■ Required work:
Write the next part of the conversation about art schools and art education below, starting after its final sentence.

■ Given passage:
= Beginning of Section =

One of the strands that connects many of these kinds of schools is the way in which they go beyond a workshop-based or studio-focused curriculum. The way in which Black Mountain students were encouraged to work on the land, to give a famous example, or how in Lux Feininger’s photographs of the Bauhaus you see students cooking together, playing in bands, and so on. They’re proposing different kinds of social formations to go beyond what happens in the studio. Perhaps that accounts for why several of the important experiments in art education during the 20th century were relatively remote, whether that’s in North Carolina or Nova Scotia or wherever it might be. I wonder how the promise of isolation might be reconfigured in the 21st century.

MASS Alexandria (2012). Students with director Wael Shawky. Photo courtesy: Daniella Rose King
MASS Alexandria students with director Wael Shawky, 2012. Photo courtesy Daniella Rose King

Atkinson: Part of it might just be—at least for me—when you teach you’re not thinking about documenting your teaching, you’re thinking about teaching. It is curious when you look at some of that work, simply what was produced out of there, I think it’s really hard to understand for instance Soviet art of the time if you don’t understand that extended set of practices, because it was all about social formations and changing the social formations and education was a huge part of that.

Thorne: We might even be limiting ourselves to only looking at graduate programs. I’m thinking of Molly Nesbit’s book Their Common Sense (2000), when she argues that if you want to understand Cubism, you need to look at how technical drawing was being taught in French schools in the late 19th century. The history of art has to also be a history of art education. Speaking as someone who is neither an art historian nor an art teacher, I do think that it would be fruitful to bring these histories closer together.

= End of Section =

■ Data extract:
= Beginning of Section =

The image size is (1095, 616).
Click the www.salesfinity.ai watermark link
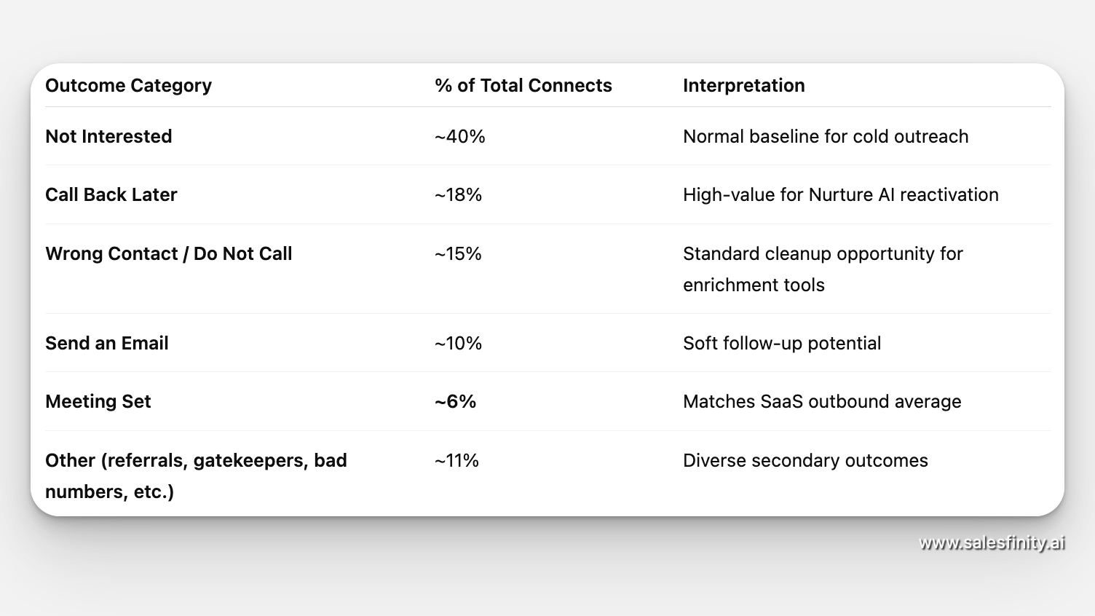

= End of Section =

■ Exercise result:
Atkinson: I have one more question, and it’s the hardest question. I’m wondering if you could talk about what your vision or ideal art school would be in the future.

Thorne: I’ve been looking at how several studio programs are trying to rethink themselves as they go along. The Sandberg Instituut in Amsterdam has started to invite artists or curators to propose a pilot MA every two years. The Dutch duo Bik Van der Pol based their School of Missing Studies there from 2013 to 2015. I guess the ambition is that the lessons from that temporary school begin to affect the operations of the host organization. Also in the Netherlands, I’m interested in the Dutch Art Institute in Arnhem, and their Roaming Academy. Essentially it’s a kind of nomadic project. It still has its roots in Arnhem, where they meet every month, but then it dots around, connecting in different ways with different kinds of museums or exhibition centers and so on.

That kind of fluidity or lightness seems really crucial to what an art school should be. I would like to see an art school that is more collaborative, that is constantly shifting, and where the students are not completely separate from the workings of the organization, where working together on running the organization is itself a part of the school.

08
Bik Van der Pol’s School of Missing Studies, group visit to Antwerp. Photo courtesy Bik Van der Pol

Atkinson: It sounds like you’re talking about the kind of flexibility and mobility on one end and at the same time this kind of more intense institutional structure. Something that sits somewhere in the middle—it has this relationship to a larger structure, which is extremely important economically, but also can move and change. You were talking about this program that changes every two years. Like you said, having its mobility built into its DNA.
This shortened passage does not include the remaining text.